After you add tags to your Elastic Compute Service (ECS) resources, you can use the tags to categorize and control access to the resources. This topic uses ECS instances to demonstrate how to attach a policy to a RAM user and how the user uses tags to control access to the ECS instances.

Prerequisites

A RAM user is created within your Alibaba Cloud account. For more information, see Create a RAM user.

Background information

Tags are used to identify cloud resources. The tags help you categorize, search for, and aggregate cloud resources that have the same characteristics from different dimensions. This simplifies resource management. You can add multiple tags to each cloud resource. For more information about cloud resources that support tags and the types of these resources, see Alibaba Cloud services that support tags and Types of resources that support Tag API operations.

Alibaba Cloud implements policy-based access control. You can configure RAM policies based on the roles of RAM users. You can define multiple tags in each policy and attach one or more policies to RAM users or RAM user groups.

By default, all resources within the current region are displayed in the resource list. To control the resources that are accessible to a RAM user, create a custom policy, attach the policy to the user, and add tags to the resources.

Step 1: Create a custom policy and attach the policy to a RAM user

In this step, create a custom policy named UserTagAccessRes by using an Alibaba Cloud account and attach the policy to the userTest RAM user. The UserTagAccessRes policy defines that the RAM user must specify the owner:zhangsan and environment:production tags before the user accesses ECS resources.

  1. Log on to the RAM console by using an Alibaba Cloud account.
  2. Create the UserTagAccessRes custom policy.

    For more information, see Create a custom policy.

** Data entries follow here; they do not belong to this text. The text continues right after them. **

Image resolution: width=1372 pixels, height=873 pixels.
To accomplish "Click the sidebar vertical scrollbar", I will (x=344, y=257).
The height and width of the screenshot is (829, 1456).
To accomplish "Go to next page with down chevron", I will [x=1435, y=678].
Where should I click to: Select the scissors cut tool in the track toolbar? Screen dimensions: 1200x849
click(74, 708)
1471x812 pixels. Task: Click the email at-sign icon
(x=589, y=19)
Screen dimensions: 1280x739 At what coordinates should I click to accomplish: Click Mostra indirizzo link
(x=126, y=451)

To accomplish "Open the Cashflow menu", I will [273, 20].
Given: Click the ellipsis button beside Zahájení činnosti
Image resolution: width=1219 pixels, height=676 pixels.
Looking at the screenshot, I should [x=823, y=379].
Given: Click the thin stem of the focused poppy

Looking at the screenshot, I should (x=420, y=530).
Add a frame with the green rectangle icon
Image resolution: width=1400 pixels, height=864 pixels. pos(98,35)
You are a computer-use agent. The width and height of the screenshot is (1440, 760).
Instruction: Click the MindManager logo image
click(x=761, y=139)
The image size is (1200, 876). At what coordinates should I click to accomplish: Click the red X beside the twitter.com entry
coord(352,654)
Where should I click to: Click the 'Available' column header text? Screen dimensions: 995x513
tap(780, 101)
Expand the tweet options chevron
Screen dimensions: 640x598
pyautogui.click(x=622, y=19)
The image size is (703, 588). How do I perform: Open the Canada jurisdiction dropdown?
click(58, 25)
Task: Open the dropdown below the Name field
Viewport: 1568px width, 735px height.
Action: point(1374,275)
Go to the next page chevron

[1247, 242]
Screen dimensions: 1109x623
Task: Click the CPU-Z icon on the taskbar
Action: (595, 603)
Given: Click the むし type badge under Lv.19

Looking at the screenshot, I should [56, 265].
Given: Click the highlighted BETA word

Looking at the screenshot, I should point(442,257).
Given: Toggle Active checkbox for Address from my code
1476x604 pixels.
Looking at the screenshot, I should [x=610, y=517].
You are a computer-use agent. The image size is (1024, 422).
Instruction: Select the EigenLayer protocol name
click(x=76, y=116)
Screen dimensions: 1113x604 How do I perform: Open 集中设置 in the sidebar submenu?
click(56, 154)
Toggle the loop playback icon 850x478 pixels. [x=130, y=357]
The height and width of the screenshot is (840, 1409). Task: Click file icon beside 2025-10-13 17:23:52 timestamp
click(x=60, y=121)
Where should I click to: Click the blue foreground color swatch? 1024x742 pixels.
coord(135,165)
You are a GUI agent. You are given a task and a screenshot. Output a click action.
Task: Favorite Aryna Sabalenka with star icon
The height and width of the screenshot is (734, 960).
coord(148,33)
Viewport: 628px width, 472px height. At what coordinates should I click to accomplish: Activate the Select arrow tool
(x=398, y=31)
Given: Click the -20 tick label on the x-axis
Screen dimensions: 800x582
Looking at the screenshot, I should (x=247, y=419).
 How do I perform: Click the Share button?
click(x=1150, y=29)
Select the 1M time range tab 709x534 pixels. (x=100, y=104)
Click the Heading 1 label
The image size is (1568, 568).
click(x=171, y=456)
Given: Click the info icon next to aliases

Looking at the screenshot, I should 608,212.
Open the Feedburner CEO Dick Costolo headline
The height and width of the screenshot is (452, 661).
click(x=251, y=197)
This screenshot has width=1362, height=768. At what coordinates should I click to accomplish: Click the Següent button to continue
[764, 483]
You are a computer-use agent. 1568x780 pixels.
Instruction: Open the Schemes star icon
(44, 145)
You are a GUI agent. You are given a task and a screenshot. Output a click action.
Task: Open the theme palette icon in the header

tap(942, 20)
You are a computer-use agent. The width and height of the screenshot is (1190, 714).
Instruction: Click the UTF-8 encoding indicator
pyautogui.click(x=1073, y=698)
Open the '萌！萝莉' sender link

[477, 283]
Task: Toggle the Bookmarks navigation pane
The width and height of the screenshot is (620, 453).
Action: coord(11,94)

    The following code shows how to configure multiple tags for cloud resources in a policy: 

    {
    "Statement": [
        {
            "Effect": "Allow",
            "Action": "ecs:*",
            "Resource": "*",
            "Condition": {
                "StringEquals": {
                    "ecs:tag/owner": "zhangsan",
                    "ecs:tag/environment": "production"
                }
            }
        },
        {
            "Action": [
                "ecs:DescribeTagKeys",
                "ecs:DescribeTags"
            ],
            "Effect": "Allow",
            "Resource": "*"
        },
        {
            "Effect": "Deny",
            "Action": [
                "ecs:DeleteTags",
                "ecs:UntagResources",
                "ecs:CreateTags",
                "ecs:TagResources"
            ],
            "Resource": "*"
        }
    ],
    "Version": "1"
}
    Permission Parameter Description
    Access resources to which specific tags are added
    • "ecs:tag/owner": "zhangsan"
    • "ecs:tag/environment": "production"
    		 You can control access to resources to which specific tags are added.
    Call the API operations that are used to query tags
    • ecs:DescribeTagKeys
    • ecs:DescribeTags
    		 You can query tags in the ECS console.
    Not allowed to call the API operations that are used to manage tags
    • ecs:DeleteTags
    • ecs:UntagResources
    • ecs:CreateTags
    • ecs:TagResources
    		 The policy excludes all tag-related API operations from its permissions. This ensures that users still have permissions regardless of tag modifications.
  3. Attach the custom policy to the userTest RAM user.
    For more information, see Grant permissions to a RAM user.

Step 2: Add tags to ECS instances

In this step, use an Alibaba Cloud account to add tags to ECS instances.

Note If you do not have ECS instances, create an instance first. For more information, see Creation method overview.
  1. Log on to the Resource Management console.
  2. In the left-side navigation pane, choose Tag > Tag.
  3. In the top navigation bar, select a region.
  4. On the Custom Tags tab, click Create Custom Tags.
  5. In the Create Custom Tags dialog box, add the owner:zhangsan and environment: production tags to existing ECS instances.
    For more information, see Add a custom tag.

Step 3: Access ECS instances to which specific tags are added

In this step, use the userTest RAM user to which the UseTagAccessRes policy is attached to log on to the ECS console and access ECS instances to which specific tags are added.

  1. Log on to the ECS console by using the RAM user.
  2. In the left-side navigation pane, choose Instances & Images > Instances.
  3. In the top navigation bar, select the desired region. No instances are displayed on the Instances page.
  4. Specify tags to view resources.